EXERCISE OBJECTIVE: Take the entries that follow and write them out again, word for word.

Excerpts from a dataset:
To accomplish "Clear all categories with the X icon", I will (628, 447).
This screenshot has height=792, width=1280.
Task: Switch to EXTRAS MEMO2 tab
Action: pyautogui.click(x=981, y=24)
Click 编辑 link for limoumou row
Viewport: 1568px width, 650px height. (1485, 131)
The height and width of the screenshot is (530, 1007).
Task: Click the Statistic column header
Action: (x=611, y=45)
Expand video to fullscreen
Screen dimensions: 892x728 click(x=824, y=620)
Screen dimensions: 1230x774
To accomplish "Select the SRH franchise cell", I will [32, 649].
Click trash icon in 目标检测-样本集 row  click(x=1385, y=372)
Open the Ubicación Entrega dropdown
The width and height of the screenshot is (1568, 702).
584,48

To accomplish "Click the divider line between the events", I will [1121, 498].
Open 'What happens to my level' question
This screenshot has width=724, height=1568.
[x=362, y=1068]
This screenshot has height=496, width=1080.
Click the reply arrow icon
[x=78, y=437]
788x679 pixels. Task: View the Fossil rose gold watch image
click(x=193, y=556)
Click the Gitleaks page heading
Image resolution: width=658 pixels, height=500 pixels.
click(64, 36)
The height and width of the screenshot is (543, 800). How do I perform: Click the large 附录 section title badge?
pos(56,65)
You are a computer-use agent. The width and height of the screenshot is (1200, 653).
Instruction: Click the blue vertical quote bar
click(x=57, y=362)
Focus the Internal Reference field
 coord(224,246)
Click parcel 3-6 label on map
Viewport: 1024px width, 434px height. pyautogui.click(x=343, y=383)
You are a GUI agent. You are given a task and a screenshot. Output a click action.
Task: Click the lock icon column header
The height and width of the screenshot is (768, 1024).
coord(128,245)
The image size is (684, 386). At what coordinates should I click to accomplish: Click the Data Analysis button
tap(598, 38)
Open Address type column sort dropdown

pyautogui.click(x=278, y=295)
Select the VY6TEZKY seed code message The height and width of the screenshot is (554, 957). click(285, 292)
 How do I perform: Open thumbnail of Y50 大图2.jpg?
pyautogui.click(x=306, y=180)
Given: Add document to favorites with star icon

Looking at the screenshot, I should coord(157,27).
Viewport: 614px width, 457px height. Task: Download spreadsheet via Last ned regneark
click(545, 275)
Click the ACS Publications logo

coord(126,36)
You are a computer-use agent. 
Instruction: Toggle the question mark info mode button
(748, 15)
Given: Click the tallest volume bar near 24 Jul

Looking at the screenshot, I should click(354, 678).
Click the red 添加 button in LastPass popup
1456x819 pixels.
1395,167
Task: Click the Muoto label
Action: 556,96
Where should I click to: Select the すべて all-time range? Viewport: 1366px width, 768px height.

REPLY TO THE TASK:
To accomplish "Clear all categories with the X icon", I will (628, 447).
This screenshot has height=792, width=1280.
Task: Switch to EXTRAS MEMO2 tab
Action: pyautogui.click(x=981, y=24)
Click 编辑 link for limoumou row
Viewport: 1568px width, 650px height. (1485, 131)
The height and width of the screenshot is (530, 1007).
Task: Click the Statistic column header
Action: (x=611, y=45)
Expand video to fullscreen
Screen dimensions: 892x728 click(x=824, y=620)
Screen dimensions: 1230x774
To accomplish "Select the SRH franchise cell", I will [32, 649].
Click trash icon in 目标检测-样本集 row  click(x=1385, y=372)
Open the Ubicación Entrega dropdown
The width and height of the screenshot is (1568, 702).
584,48

To accomplish "Click the divider line between the events", I will [1121, 498].
Open 'What happens to my level' question
This screenshot has width=724, height=1568.
[x=362, y=1068]
This screenshot has height=496, width=1080.
Click the reply arrow icon
[x=78, y=437]
788x679 pixels. Task: View the Fossil rose gold watch image
click(x=193, y=556)
Click the Gitleaks page heading
Image resolution: width=658 pixels, height=500 pixels.
click(64, 36)
The height and width of the screenshot is (543, 800). How do I perform: Click the large 附录 section title badge?
pos(56,65)
You are a computer-use agent. The width and height of the screenshot is (1200, 653).
Instruction: Click the blue vertical quote bar
click(x=57, y=362)
Focus the Internal Reference field
 coord(224,246)
Click parcel 3-6 label on map
Viewport: 1024px width, 434px height. pyautogui.click(x=343, y=383)
You are a GUI agent. You are given a task and a screenshot. Output a click action.
Task: Click the lock icon column header
The height and width of the screenshot is (768, 1024).
coord(128,245)
The image size is (684, 386). At what coordinates should I click to accomplish: Click the Data Analysis button
tap(598, 38)
Open Address type column sort dropdown

pyautogui.click(x=278, y=295)
Select the VY6TEZKY seed code message The height and width of the screenshot is (554, 957). click(285, 292)
 How do I perform: Open thumbnail of Y50 大图2.jpg?
pyautogui.click(x=306, y=180)
Given: Add document to favorites with star icon

Looking at the screenshot, I should coord(157,27).
Viewport: 614px width, 457px height. Task: Download spreadsheet via Last ned regneark
click(545, 275)
Click the ACS Publications logo

coord(126,36)
You are a computer-use agent. 
Instruction: Toggle the question mark info mode button
(748, 15)
Given: Click the tallest volume bar near 24 Jul

Looking at the screenshot, I should click(354, 678).
Click the red 添加 button in LastPass popup
1456x819 pixels.
1395,167
Task: Click the Muoto label
Action: 556,96
Where should I click to: Select the すべて all-time range? Viewport: 1366px width, 768px height.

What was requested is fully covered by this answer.